● **Texto fornecido**:
<<<<

Resultados e discussão

Obteve-se um total de 337 questionários respondidos, equivalente a 44,2% da população (o total esperado era de 762). Para esta análise, excluíram-se seis formulários, nos quais os alunos assinalaram “Não desejo participar da pesquisa” ao final do Registro de Consentimento. E, para concentrar a análise no grupo que deve, por Lei, ter acesso ao ensino sobre História e Cultura Afro-Brasileira, foram desconsideradas as respostas obtidas na licenciatura. Assim, em números absolutos, serão trabalhados neste artigo 306 respostas aos questionários.

O grupo pesquisado precisa ser analisado inicialmente sob a perspectiva da idade, pois diferem muito as percepções e o volume de dados.

Responderam ao questionário 236 discentes que estudam nos turnos matutino e vespertino e 70 no noturno. Do total, nove invalidaram a resposta quanto ao ano em que nasceram, pois registraram 2023, 2022, 2021 e 1900. Eliminando-se esses nove, verifica-se, nos cursos da noite, grande diversidade de idades: o mais velho assinalou 1965 como ano de nascimento e o mais jovem, 2004. Quanto aos alunos que cursam o Técnico Integrado ao Ensino Médio nos turnos da manhã e da tarde, uma pessoa declarou ter nascido em 1978; duas em 1992; e as demais entre 2002 e 2008.

Entre os alunos dos cursos noturnos, 70% declararam residir na cidade de Duque de Caxias; 22,85%, em outras cidades da Baixada Fluminense; e 7,14%, na cidade do Rio de Janeiro. Entre os alunos dos turnos matutino e vespertino, 58,47% são oriundos da cidade onde se situa o câmpus; 17,79%, de outras cidades da Baixada; 22,03%, do Rio de Janeiro; e 1,69%, de outra região não listada entre as anteriores. Verifica-se o quanto o câmpusacolhe pessoas da própria região. Isso favoreceria, por exemplo, um trabalho de investigação sobre o espaço em que vivem. Por outro lado, não se pode esquecer de atentar para mecanismos que permitam a permanência de alunos que se deslocam de cidades distantes, tarefa que despende mais tempo quando comparado com os moradores da cidade de Duque de Caxias. Assim, é preciso avaliar, para esse aluno, tempo de viagem e se há gratuidade em todos os meios de transporte, por exemplo.

À noite, 61,42% dos respondentes se declararam do gênero feminino; 35,71%, masculino e 2,85% assinalaram “Prefiro não responder”, como se verifica no Gráfico 1.

Gráfico 1: Gênero nos cursos noturnos (em %)

Entre os alunos que estudam de manhã ou à tarde, 54,23% assinalaram o gênero feminino; 42,37%, o masculino; 2,11% assinalaram a opção “Outro”; e 1,27%, “Prefiro não responder”. Nesse aspecto, importa construir um espaço que acolha a maioria feminina (estruturalmente, por exemplo, em números de banheiros) e que permita liberdade e expressão aos que não se julgam atendidos pela nomenclatura “feminino x masculino”.

>>>>

Entradas de texto e localização de itens
<<<<

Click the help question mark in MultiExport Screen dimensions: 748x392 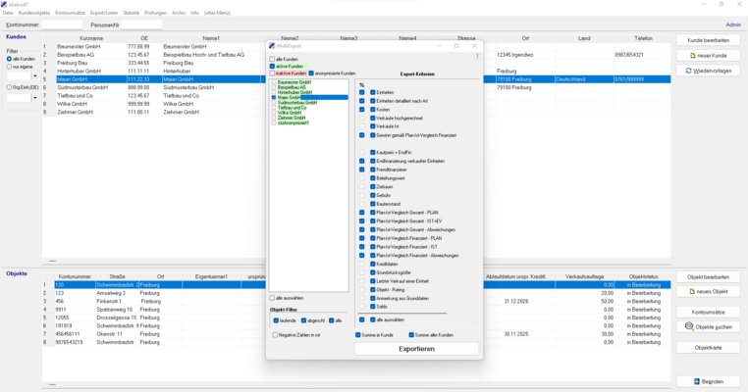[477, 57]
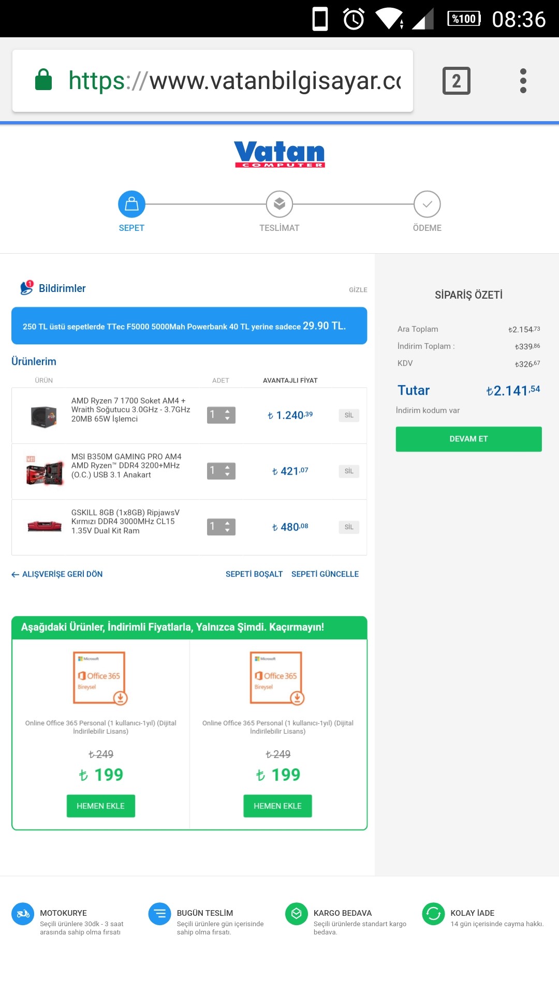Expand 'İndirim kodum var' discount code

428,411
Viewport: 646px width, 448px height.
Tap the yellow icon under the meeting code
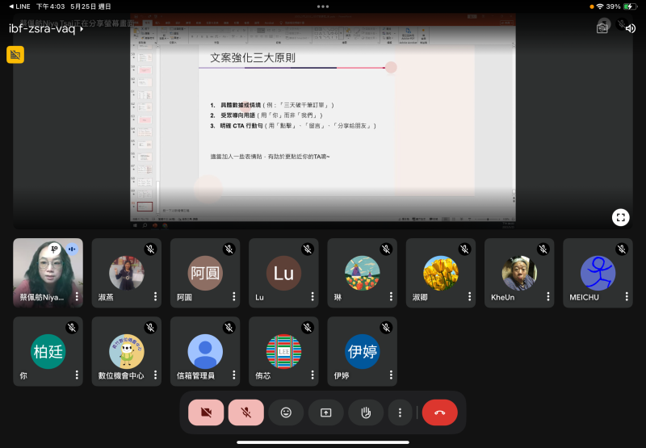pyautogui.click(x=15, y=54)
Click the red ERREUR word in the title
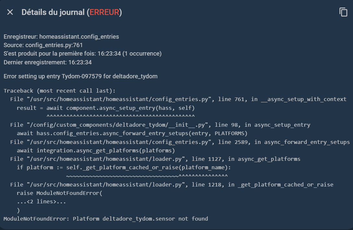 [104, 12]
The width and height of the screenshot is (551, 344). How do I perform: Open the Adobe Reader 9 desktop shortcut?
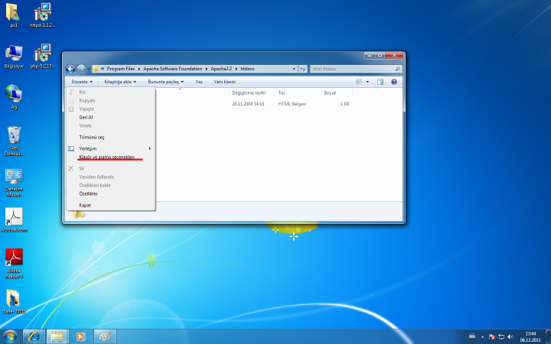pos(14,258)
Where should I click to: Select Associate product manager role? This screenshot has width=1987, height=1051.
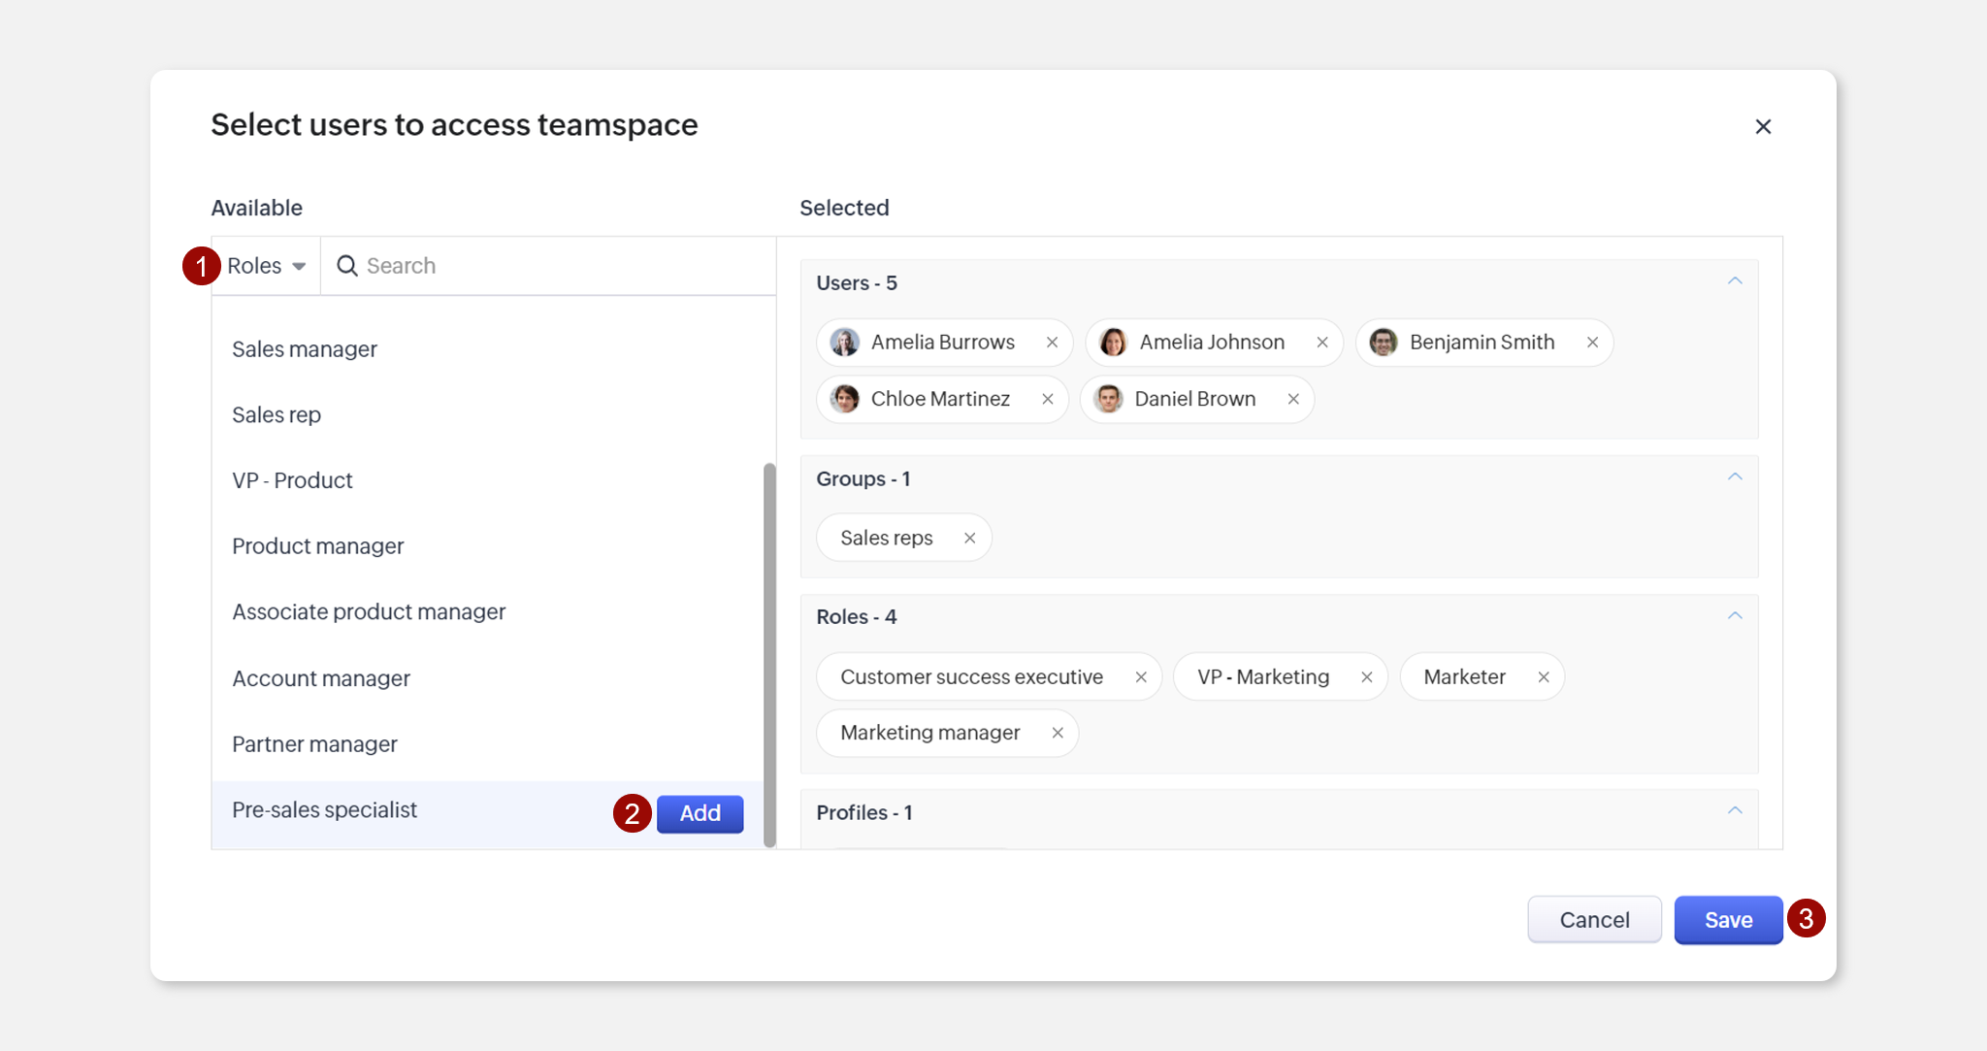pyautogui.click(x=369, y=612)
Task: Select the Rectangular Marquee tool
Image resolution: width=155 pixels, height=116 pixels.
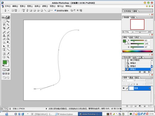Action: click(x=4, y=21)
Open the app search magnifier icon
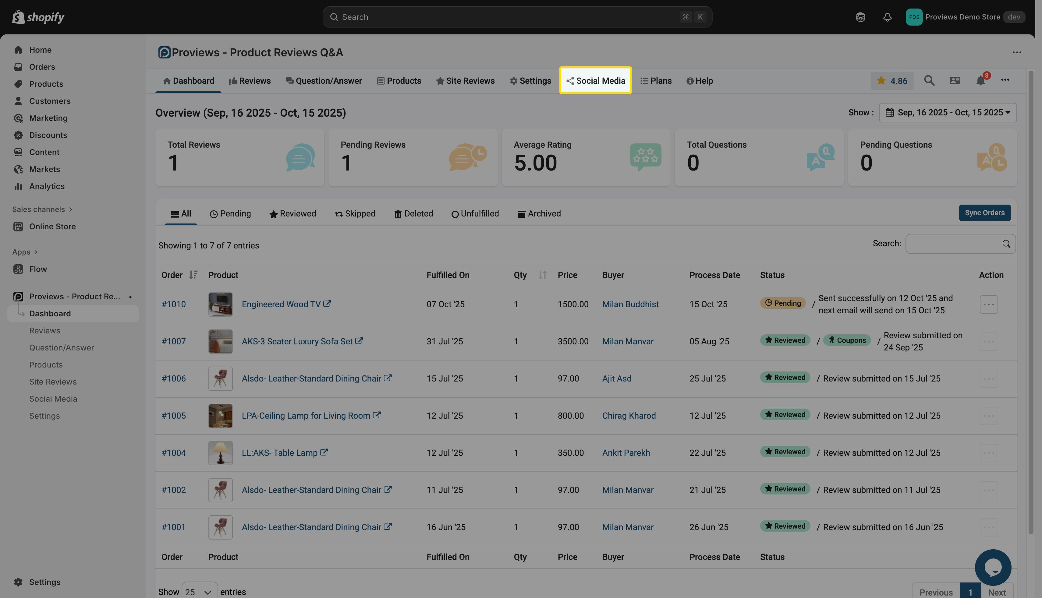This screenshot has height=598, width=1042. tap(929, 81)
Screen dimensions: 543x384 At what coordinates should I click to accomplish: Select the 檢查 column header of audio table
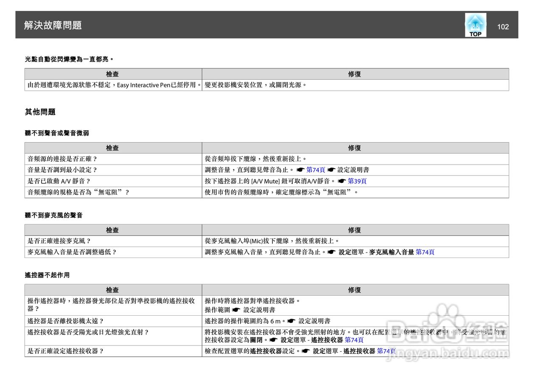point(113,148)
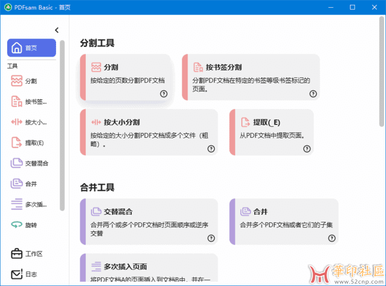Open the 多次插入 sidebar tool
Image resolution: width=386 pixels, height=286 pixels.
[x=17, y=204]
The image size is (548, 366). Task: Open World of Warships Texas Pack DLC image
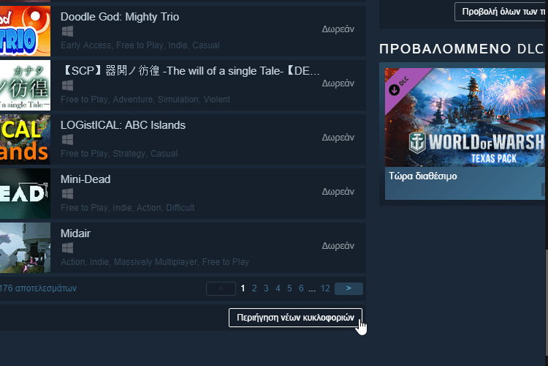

>>>>

● **Questão 1**:
Com base no texto fornecido, responda:
(a) Quantas respostas aos questionários são trabalhadas no artigo?
(b) Que ano de nascimento assinalou o aluno mais velho dos cursos noturnos?
(c) Que percentual dos alunos dos turnos matutino e vespertino declarou residir na cidade do Rio de Janeiro?
● **Questão 2**:
Resuma o texto fornecido em duas frases.
● **Questão 3**:
Diga se cada afirmação concorda com o texto fornecido e cite as palavras que decidem:
(a) O total esperado de questionários era de 762.
(b) Nos cursos noturnos, a maioria dos respondentes se declarou do gênero masculino.
(c) Nove alunos invalidaram a resposta sobre o ano de nascimento.

● **Resposta 1**:
(a) 306 respostas.
(b) 1965.
(c) 22,03%.

● **Resposta 2**:
Dos 337 questionários respondidos, foram trabalhadas 306 respostas, depois de excluídos os formulários de quem não quis participar e as respostas da licenciatura. Os dados mostram grande diversidade de idades nos cursos noturnos, maioria de alunos residentes em Duque de Caxias e predominância do gênero feminino tanto à noite quanto nos turnos da manhã e da tarde.

● **Resposta 3**:
(a) Sim: "o total esperado era de 762".
(b) Não: "À noite, 61,42% dos respondentes se declararam do gênero feminino".
(c) Sim: "Do total, nove invalidaram a resposta quanto ao ano em que nasceram".